§ WHAT NEEDS TO BE DONE
Copy out each line below that contains the string "width".

§ EXCERPTED DATA
======

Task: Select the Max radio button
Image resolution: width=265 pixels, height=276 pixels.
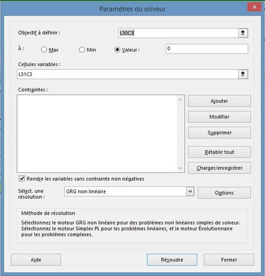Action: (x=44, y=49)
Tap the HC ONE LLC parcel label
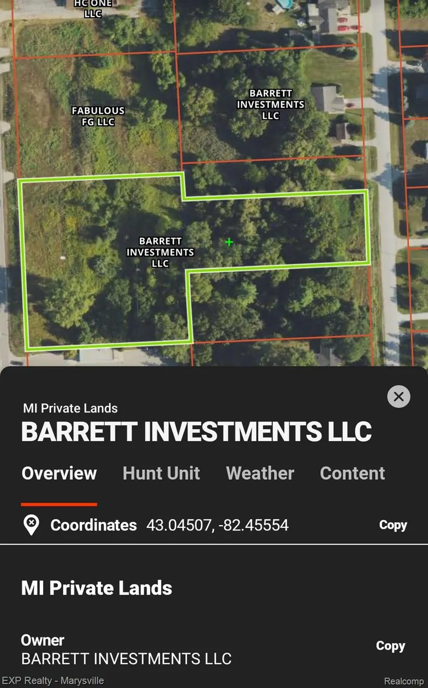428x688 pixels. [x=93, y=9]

======

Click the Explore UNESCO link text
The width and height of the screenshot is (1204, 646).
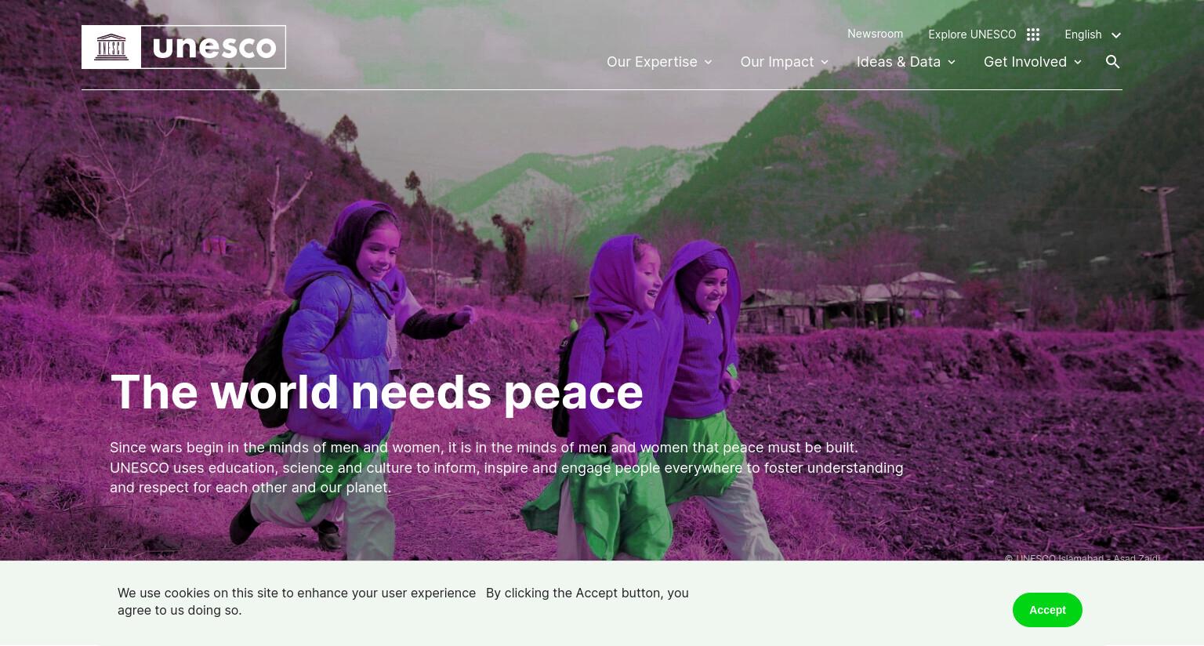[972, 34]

======

§ RESPONSE
Image resolution: width=265 pixels, height=276 pixels.
The width and height of the screenshot is (1204, 646).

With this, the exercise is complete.